Corporate Takeover Tax Act of 1982 - Title I: Recognition of Gain in Certain Distributions - Amends the Internal Revenue Code to repeal provisions which allow distributions made in partial liquidation of a corporation to be treated as part payment in exchange for the shareholder's stock (i.e. capital gains) rather than taxed as dividends at ordinary income tax rates. Repeals provisions for the nonrecognition of gain and loss by a corporation on distributions of property in partial liquidation (thereby limiting nonrecognition to complete liquidations).
Provides that redemptions of stock from shareholders attributable to a corporation's ceasing to conduct an active trade or business shall be treated as an exchange and not taxed as a dividend.
Repeals the definitional section on partial liquidations. Specifies that a distribution shall be considered as in complete liquidation if it is one of a series of distributions in redemption of all of a corporation's stock under a plan.

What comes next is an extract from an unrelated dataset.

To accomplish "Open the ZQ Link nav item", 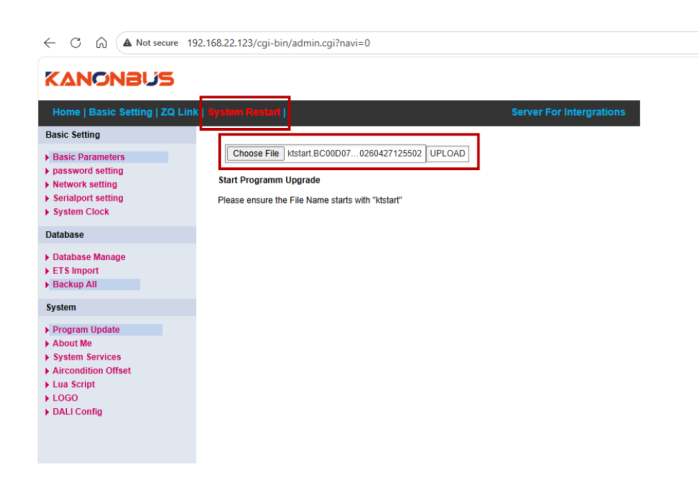I will point(179,112).
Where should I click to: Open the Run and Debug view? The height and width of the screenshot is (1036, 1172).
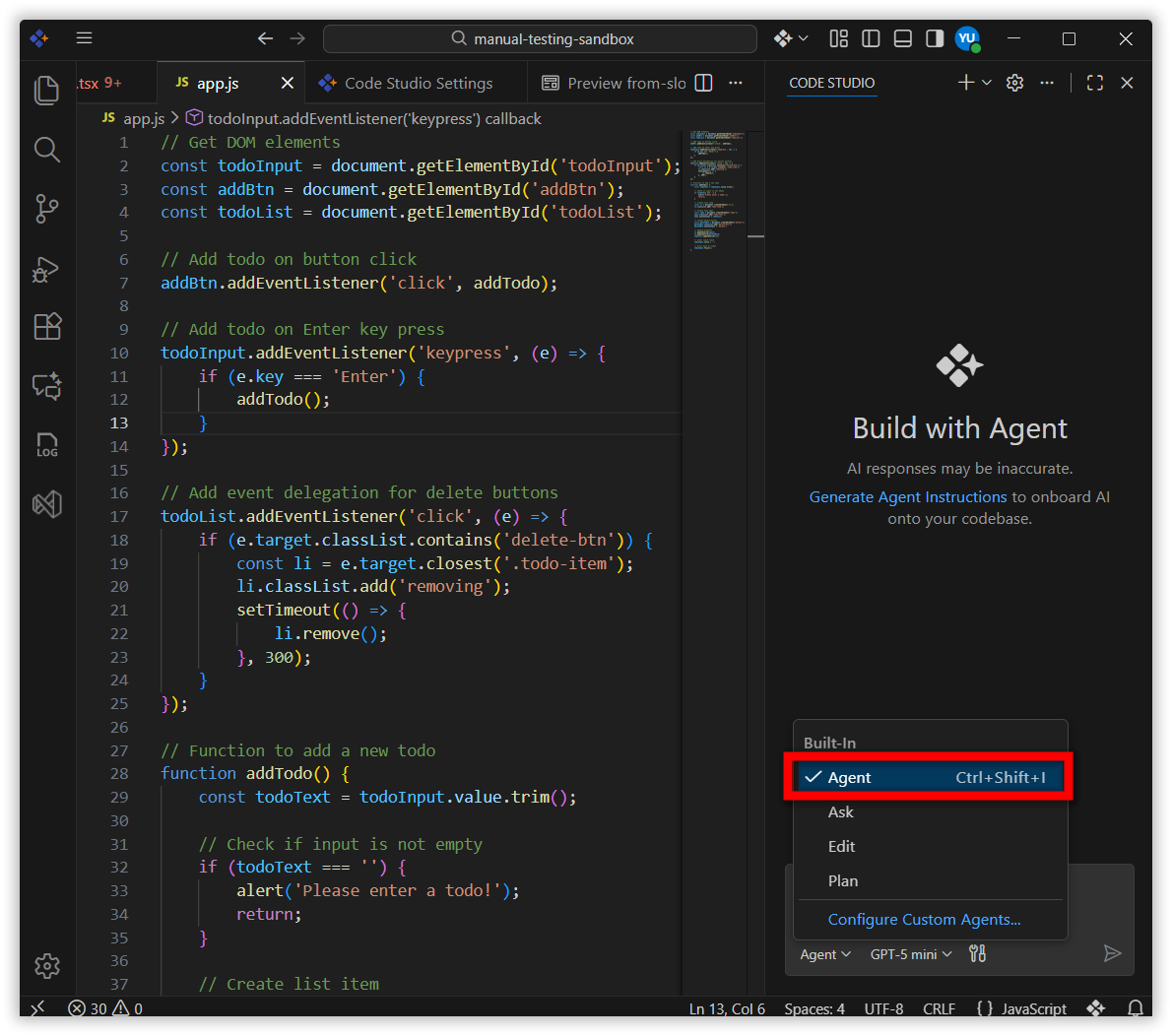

Disallows the nonrecognition of gain by a corporation which distributes appreciated property in redemption of its stock in the case of: (1) complete redemptions of the stock of a ten-percent shareholder; (2) redemptions of stock of a 50 percent or more subsidiary of the redeeming corporation; (3) distributions pursuant to antitrust judgments; and (4) certain distributions by bank holding companies to taxable organizations.
Provides that in certain complete liquidations gain or loss must be recognized if within five years of such liquidation: (1) there was a distribution of stock or securities of a controlled corporation in which the liquidating corporation was involved; or (2) the liquidating corporation transferred property in a nonrecognition transaction.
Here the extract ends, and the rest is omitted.